However, for Elizabeth, it wasn’t enough simply to forge new trading links or plundering opportunities in the Americas, those of Spain also had to be diminished. To this end she sanctioned a policy of official piracy, encouraging her greatest sailors to indulge in the euphemistic practice of ‘private enterprise’ – in other words looting Spanish ships, themselves filled with treasure looted from the indigenous populations of South and Central America. Many of these ‘great’ sailors were from the Southwest, by now firmly established as the nation’s leading maritime region, including Sir Richard Grenville from Cornwall, Sir Walter Raleigh from Devon, Sir John Hawkins from Plymouth and, perhaps the greatest of them all, Sir Francis Drake, who in 1577 became the first Englishman to circumnavigate the globe.

......

▶ Task to complete
Can you return the passage on Elizabeth's policy of official piracy word for word, in full?

▶ Dataset content
......

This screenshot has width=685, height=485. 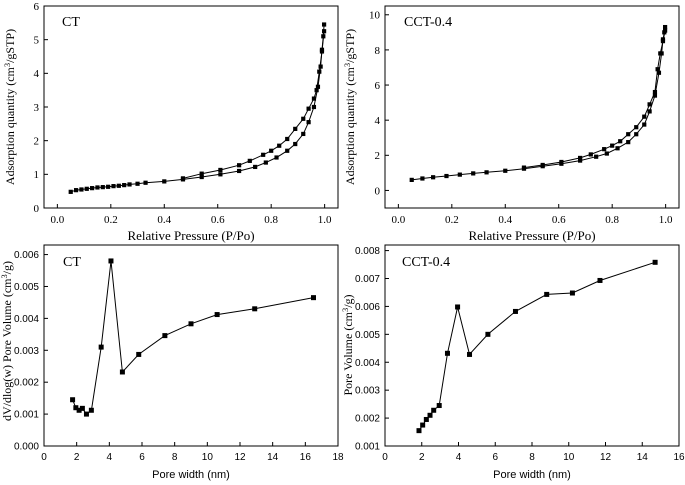 I want to click on x-tick-label: 8, so click(x=175, y=458).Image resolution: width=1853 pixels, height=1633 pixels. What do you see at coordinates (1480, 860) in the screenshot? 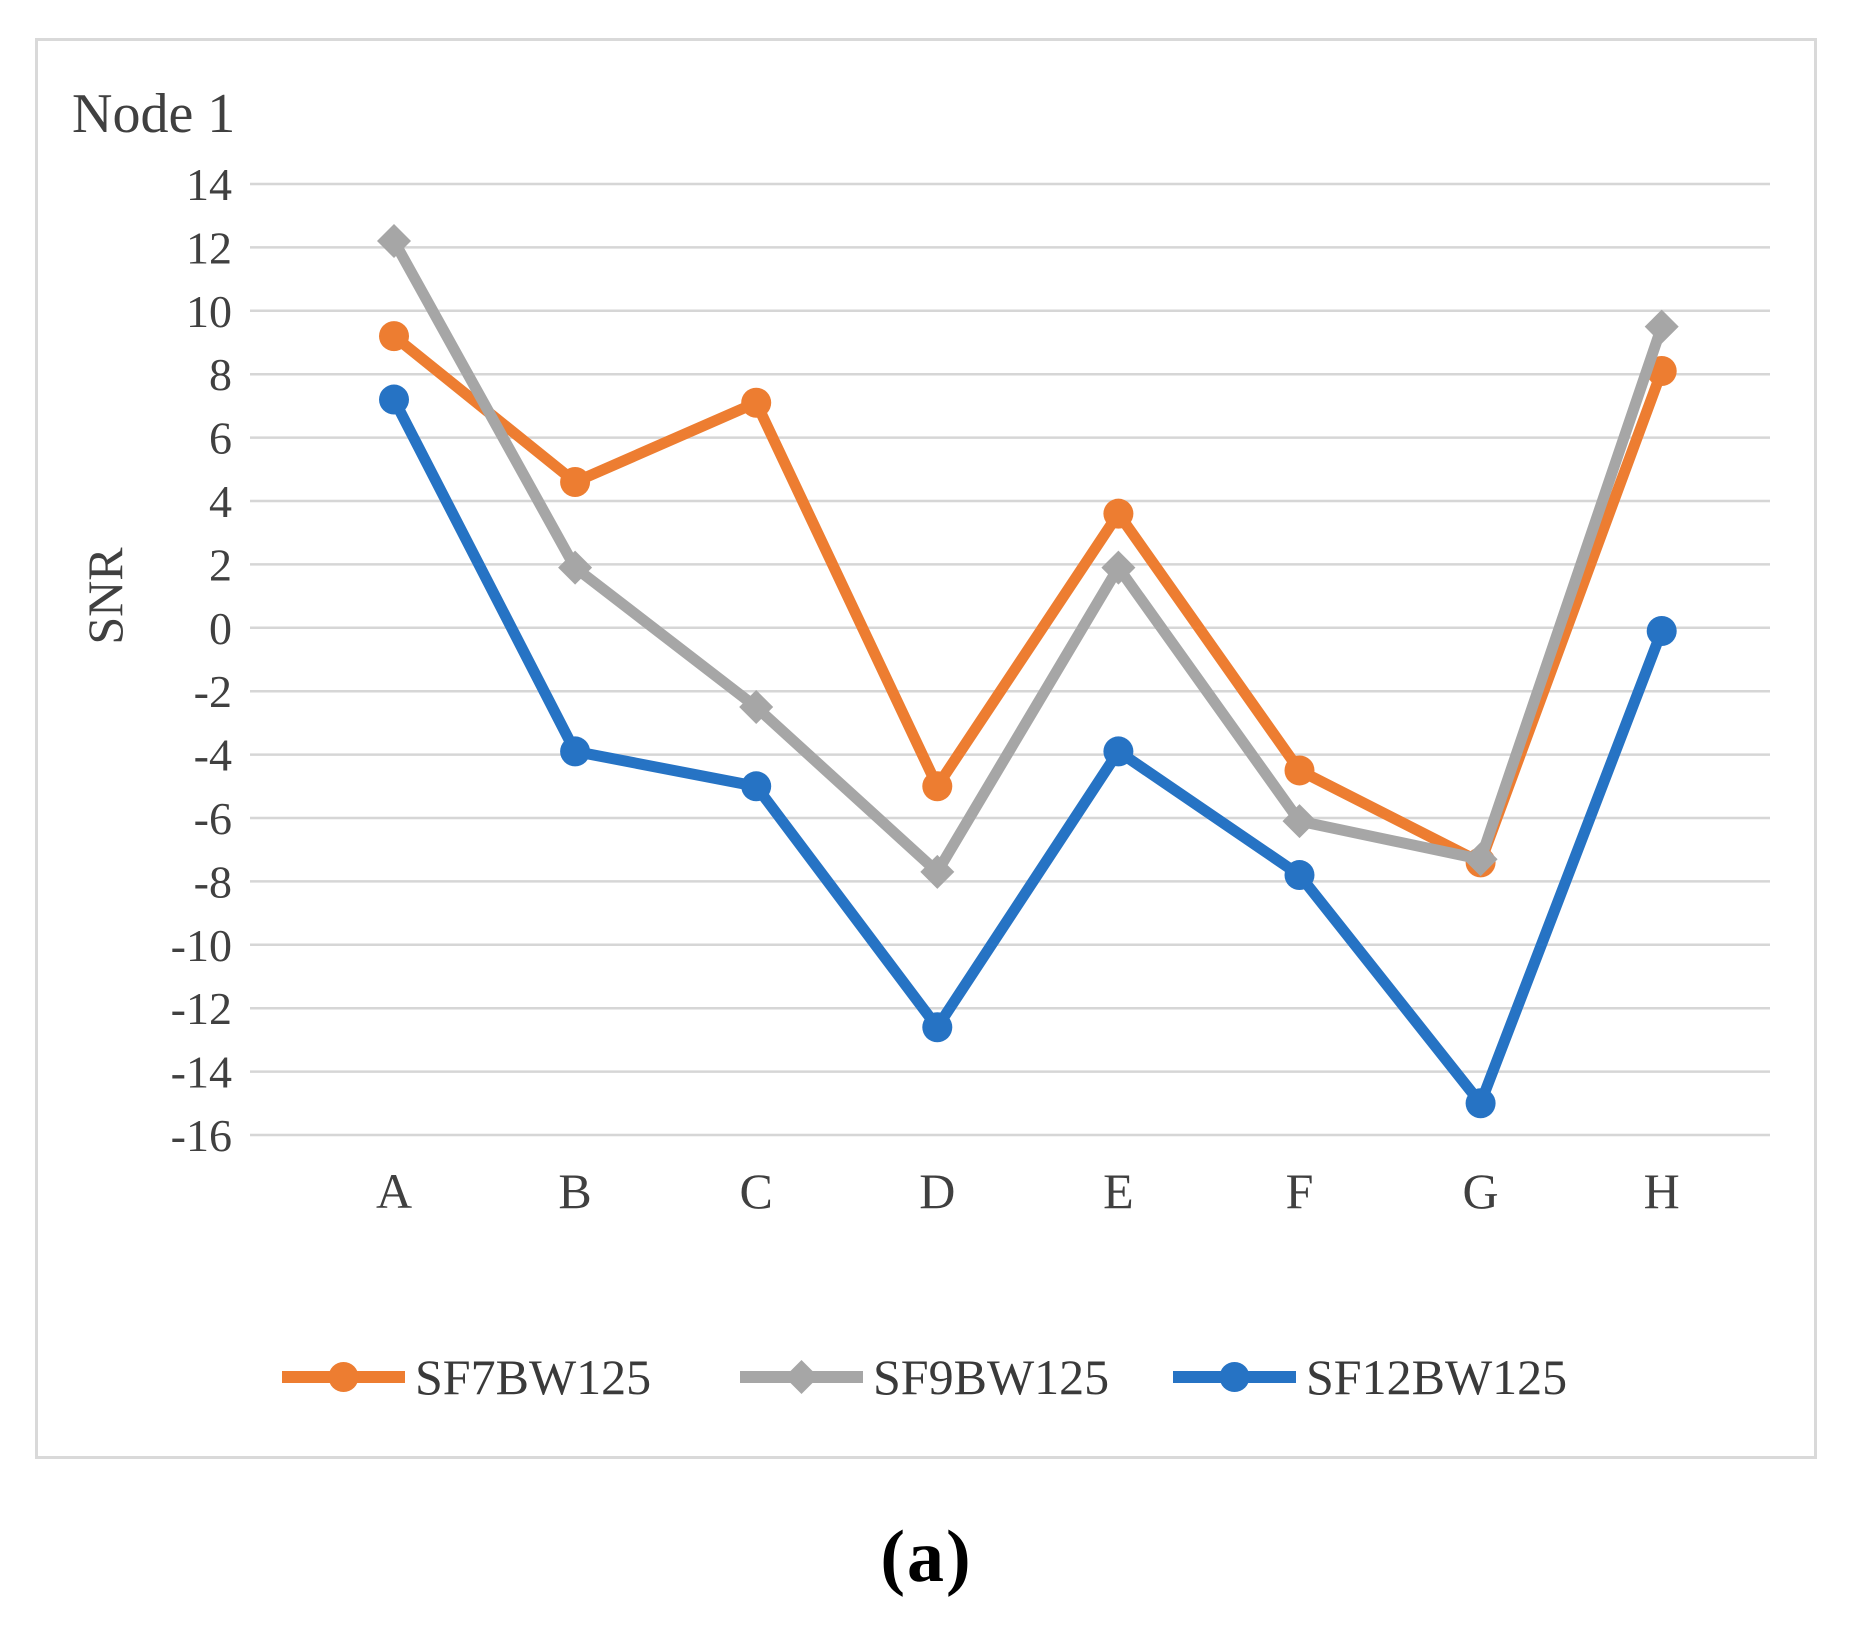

......

▶ Exercise solution
However, for Elizabeth, it wasn’t enough simply to forge new trading links or plundering opportunities in the Americas, those of Spain also had to be diminished. To this end she sanctioned a policy of official piracy, encouraging her greatest sailors to indulge in the euphemistic practice of ‘private enterprise’ – in other words looting Spanish ships, themselves filled with treasure looted from the indigenous populations of South and Central America. Many of these ‘great’ sailors were from the Southwest, by now firmly established as the nation’s leading maritime region, including Sir Richard Grenville from Cornwall, Sir Walter Raleigh from Devon, Sir John Hawkins from Plymouth and, perhaps the greatest of them all, Sir Francis Drake, who in 1577 became the first Englishman to circumnavigate the globe.